The record depth of the river in Vicksburg is negative 7 feet on Feb. 3, 1940. Low negative levels on the local gauge were recorded in 1964 and 1988, the latter of which occurred during a dry, scorching summer much like 2012.
Placing a firm “floor” to what’s considered safe for navigation is dicey, said the Corps of Engineers Vicksburg District, busied to the max since late June as it dredges shallow ports in the Lower Mississippi.
“No one wants to answer that one,” Corps spokesman Kavanaugh Breazeale said Tuesday after hydraulics and water control experts met. “They say it’ll be when barges run aground.”
A “minus” reading does not mean the river is dried up, as it’s simply a measurement of how the river gauge is designed. A “zero” reading reflects when the main navigation channel falls to about 46 feet, a level that shrinks with heavy, cargo-laden barges atop it. No closures are pending, even with a tenth of a foot stage predicted by mid-August.
Austin Golding, co-owner of Golding Barge Lines, said areas north of Vicksburg between Cairo, Ill. and Greenville — identified as the tightest squeezes for barges by industry watchers — are a much bigger challenge for towboat pilots than in Vicksburg, where the main channel is deep enough to guide grain and petrochemical barges through the piers of the river bridges.
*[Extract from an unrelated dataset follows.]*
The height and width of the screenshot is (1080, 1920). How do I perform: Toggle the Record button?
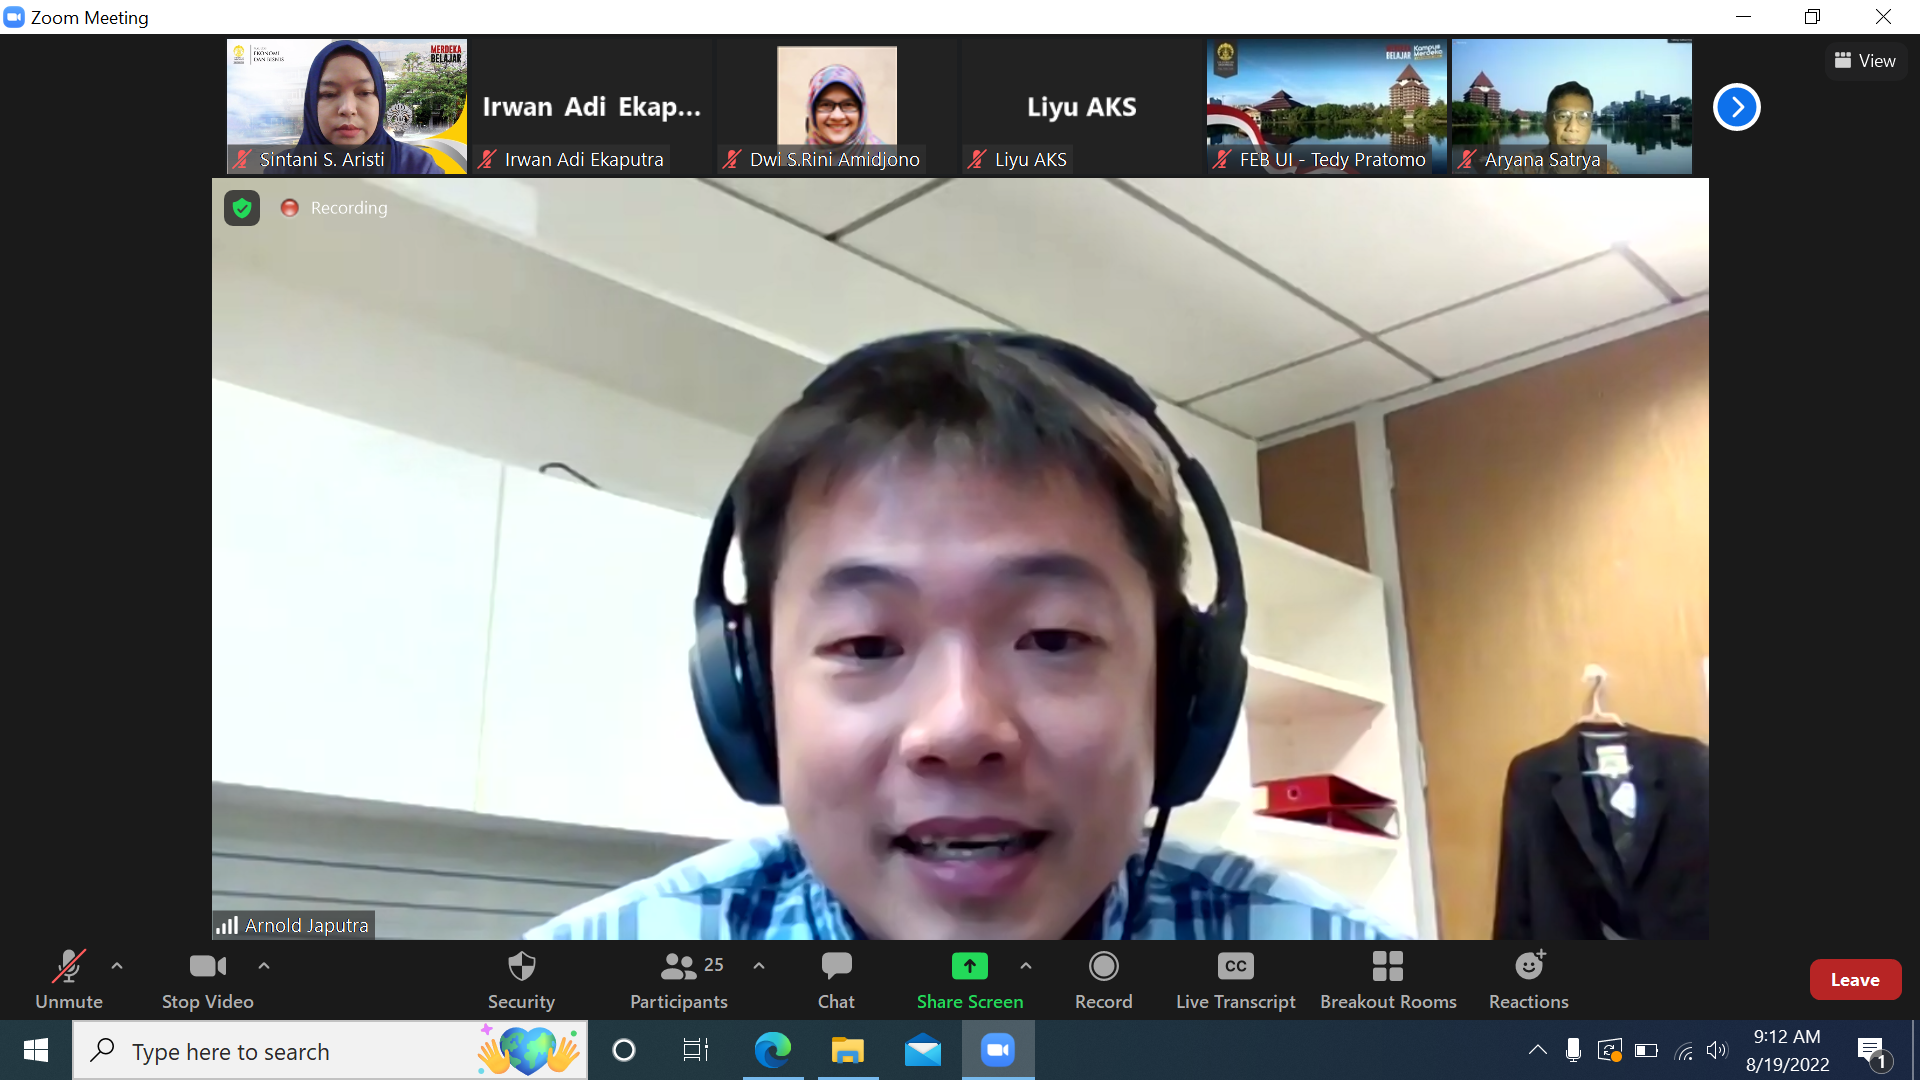click(1103, 979)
“Vicksburg is not going to be a real problem area, in my opinion,” Golding said from a meeting in Houston with the company’s 12 towboat captains. “It’s a deep channel. As far as our tows go, it won’t be an issue. It’s a very deep section right there. The sandbar on the Louisiana side is the only question mark. But, the Corps has been dredging.”
Twice in the past month, the Dredge Jadwin has removed silt from the river bottom near the Madison Parish Port, located on the main stem of the river. Corn, gravel and sand loads are moving again after a sharp slowdown due to the low water, said port director Clyde Thompson.
“It was the worst I’d seen it,” said Thompson, director since 1989. “A lot of the farmers bring that corn in to Bunge’s dock and our dock. We’ll do what we can do.”
The Port of Vicksburg will be dredged in September once the Jadwin returns from stops upriver in Greenville and Yellow Bend, Ark., part of more than $6 million in emergency dredging on the Lower Mississippi. Shipments of steel coil, corn and other materials at the inland port were up 31 percent for the year, through June.